- KERJAKAN INI
Sunting baris-baris mulai dari baris yang memuat "Viewport: 1173px width, 733px" hingga akhir entri, keduanya termasuk, dengan mengganti "globe" menjadi "world" tanpa mengubah bagian lain. Jangan sertakan gambar dalam jawaban.

- DAFTAR ENTRI

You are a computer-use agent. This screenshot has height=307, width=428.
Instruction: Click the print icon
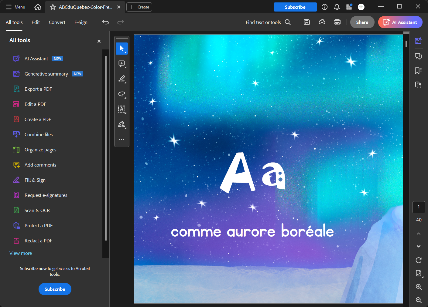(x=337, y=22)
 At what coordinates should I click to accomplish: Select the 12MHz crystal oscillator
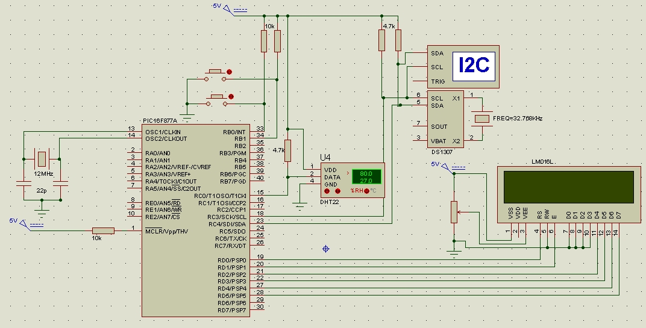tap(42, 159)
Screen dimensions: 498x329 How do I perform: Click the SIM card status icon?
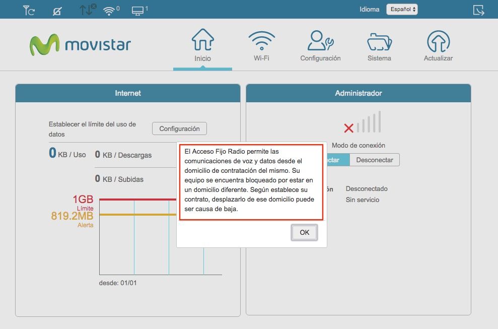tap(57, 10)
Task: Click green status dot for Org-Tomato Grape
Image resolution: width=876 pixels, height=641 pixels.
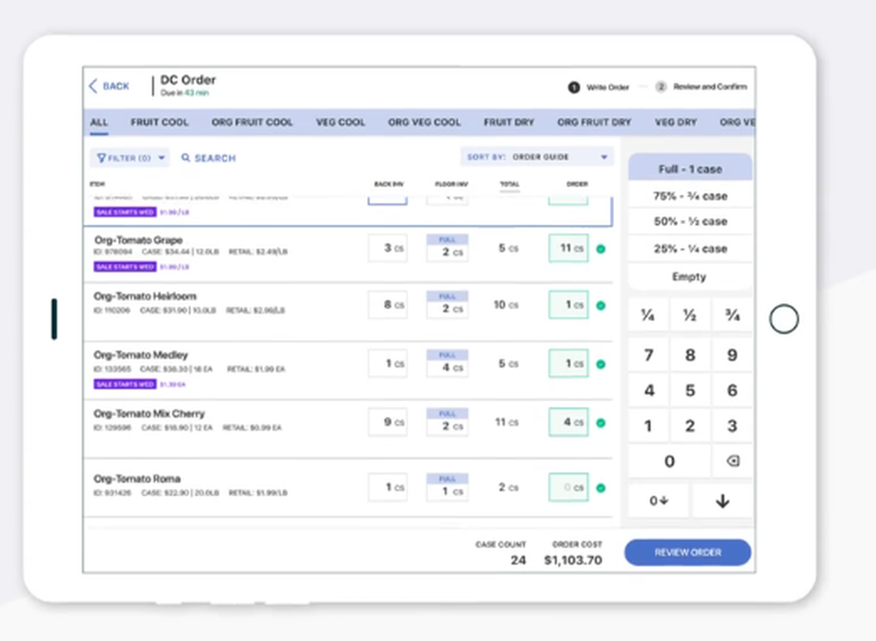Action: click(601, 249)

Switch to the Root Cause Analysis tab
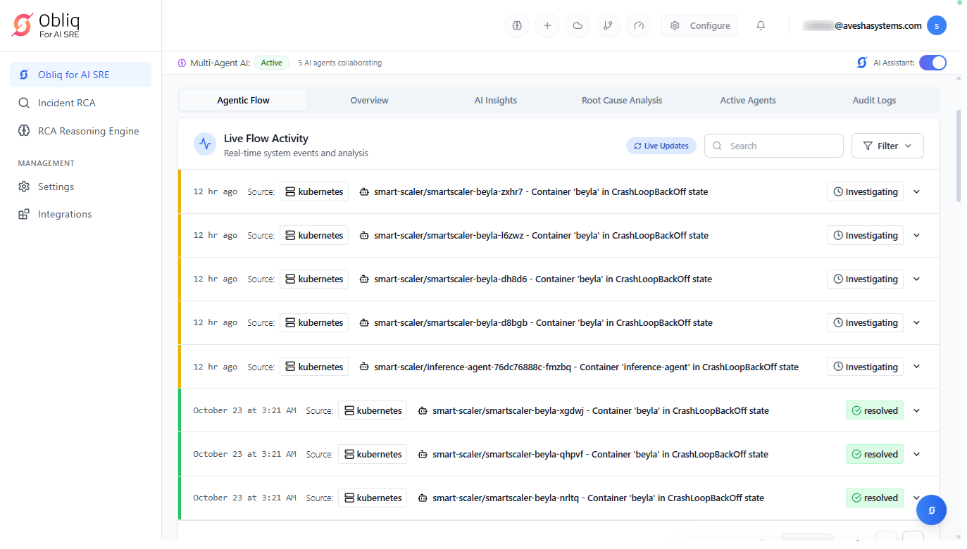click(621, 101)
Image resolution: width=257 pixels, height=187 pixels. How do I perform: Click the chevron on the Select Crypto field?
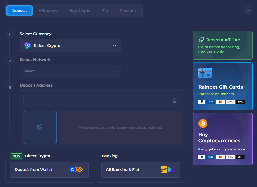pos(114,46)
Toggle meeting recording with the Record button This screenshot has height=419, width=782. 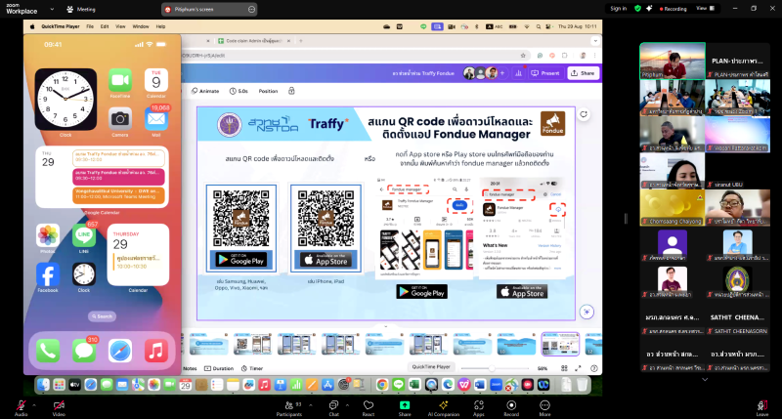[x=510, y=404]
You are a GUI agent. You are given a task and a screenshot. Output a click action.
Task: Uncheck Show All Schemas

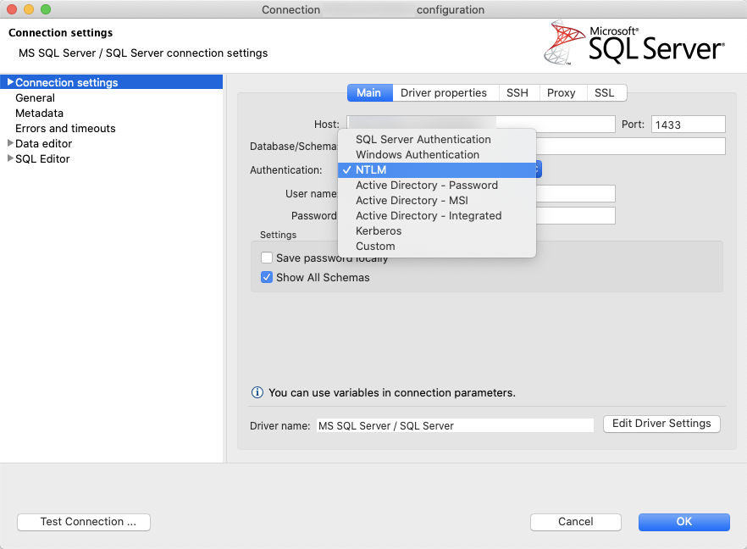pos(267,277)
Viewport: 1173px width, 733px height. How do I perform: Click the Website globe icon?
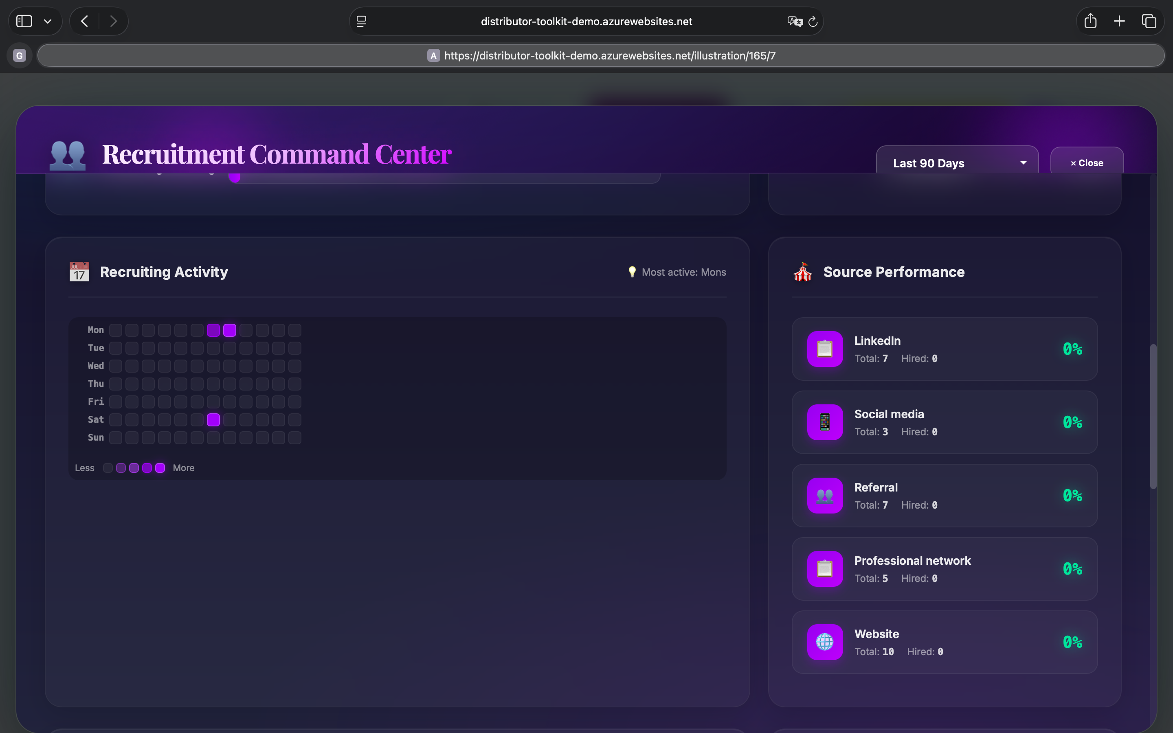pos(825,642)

- SOLUSI BERIKUT
Viewport: 1173px width, 733px height. How do I perform: Click the Website world icon?
pos(825,642)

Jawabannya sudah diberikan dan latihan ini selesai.